Ravi Vasanthapuram, a virologist at the National Institute of Mental Health and Neuro-Sciences, at Bangalore, which is part of the sequencing network, said only 40% of the personnel at his laboratory are able to work on the sequencing now. The rest are down with Covid-19 or quarantined after exposure.

“India is new to sequencing. Only in the last month is the capacity reaching its full level. There are a lot of constraints in terms of manpower and reagents, which is getting sorted out now,” said Dr. Vasanthapuram.

India is sequencing far less than 1% of daily positive samples. An early goal was to aim for 5% of cases, but that became unrealistic once cases ballooned. The world leader, the UK, has been sequencing up to 10% of samples at points in the pandemic.

Saumitra Das, director of the National Institute of Biomedical Genomics, based near Kolkata in eastern India, who is managing the sequencing work nationally, said that he is in talks to add more laboratories to scale up the work. He said that the B.1.617 variant is outpacing other variants, including the variant first identified in the UK.

In recent months in India, the changes in the virus added to a volatile mix of risky human behavior, as the country let its guard down, public-health experts say. As the virus numbers dropped, some people stopped wearing masks and social distancing, and large events such as religious festivals and election rallies went ahead.

“Super-spreading events lit up like sparks, leading to a big fire. That could be crowding indoors with no Covid-appropriate behavior, rallies, all these things added up,” said Dr. Vasanthapuram. “On to that cauldron you drop a mutant. Naturally it is going to increase transmission in the community.”

The same super-spreader events that contributed to the surge also helped more infectious variants evolve and disseminate in the population, said Dr. Jameel.

The B.1.617 variant was first detected in the western Indian state of Maharashtra in October. The government announced its presence in late March, but said at the time that there wasn’t sufficient data to show it was behind the surge in cases. At the time, the government said there were some 771 variants circulating, including the B.1.1.7 variant identified in the UK. Unlike the first wave, the government was reluctant to impose lockdown measures that restricted economic activity nationally.

□ □ □ □ □ □ □

▶ _ACTION ITEM 1_
In the excerpt on India's coronavirus sequencing, what share of samples has the UK sequenced at points in the pandemic?
▶ _ACTION ITEM 2_
Repeat the passage from the India sequencing excerpt word for word, from "India is sequencing" up to and including "in the pandemic.".
▶ _ACTION ITEM 3_
Go on with the article about India's coronavirus sequencing, picking up after its final sentence.

▶ _INFORMATION SHOWN_
□ □ □ □ □ □ □

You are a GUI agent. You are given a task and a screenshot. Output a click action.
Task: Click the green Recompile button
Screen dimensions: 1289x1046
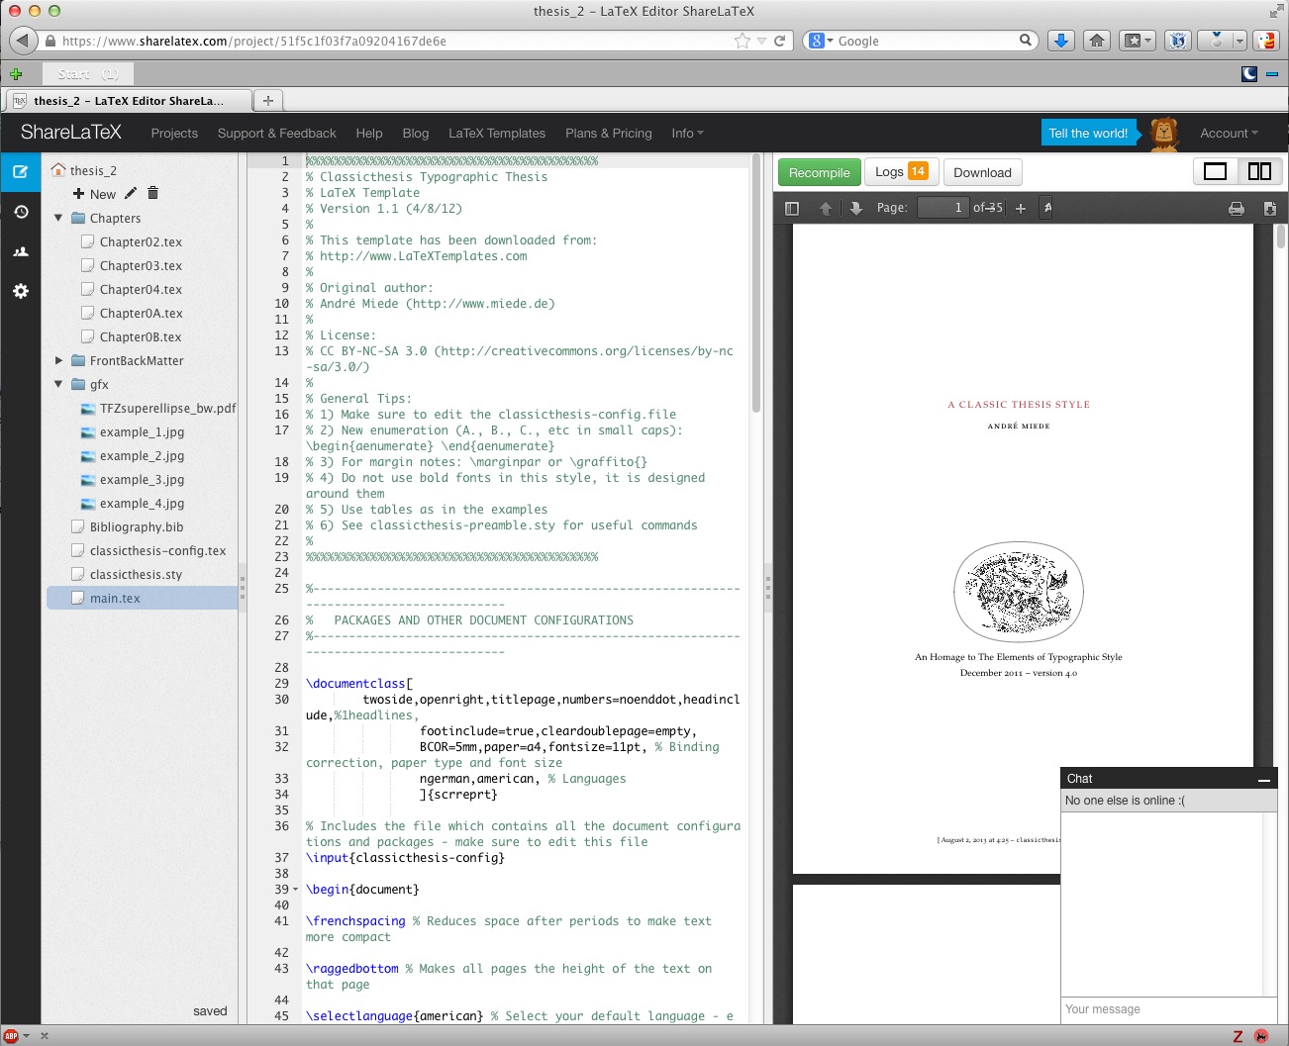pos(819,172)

□ □ □ □ □ □ □

▶ _TASK ANSWER 1_
Up to 10% of samples.

▶ _TASK ANSWER 2_
India is sequencing far less than 1% of daily positive samples. An early goal was to aim for 5% of cases, but that became unrealistic once cases ballooned. The world leader, the UK, has been sequencing up to 10% of samples at points in the pandemic.

▶ _TASK ANSWER 3_
The B.1.617 variant has now been found in more than 30 countries, according to the WHO, including the US, the UK, France and Japan.

B.1.617 is the fourth to be classified by the WHO as a variant of concern. The U.N. agency has also given the same designation to the B.1.1.7 variant, the B.1.35 variant found in South Africa and the P.1 variant discovered by researchers in Brazil.

Recent research on the B.1.617 variant—not yet peer-reviewed and published—has shown that it broke through to infect fully vaccinated staff at a hospital in New Delhi, though none of them got seriously ill. A separate paper, also available before publication, found that the variant showed evasion against a drug cocktail often used on Covid-19 patients and that it had better entry into some cell lines, mainly in the lungs and gut. The paper also found the variant “evaded antibodies induced by infection or vaccination, although with moderate efficiency.”

Independent epidemiological models forecast a peak in India’s second wave around the middle of this month. India is now attempting to increase vaccinations, some states have imposed lockdowns, and much of the public has returned to taking pandemic precautions. But the toll will be punishing for months to come, experts say.

“The explosive epidemic in India took us all by surprise,” said Christopher Murray, director of the Institute for Health Metrics and Evaluation in Seattle. “Vaccines are not going to stop the terrible death toll in the month of May. It just won’t come soon enough.”

The task for India’s scientists sequencing virus samples is to prevent yet another mutation from fueling further surges. Beyond that, sequencing is important for updating vaccines.

“We don’t know what will be the next variant. The sequencing has to continue,” said Mr. Das, who is managing India’s national sequencing work.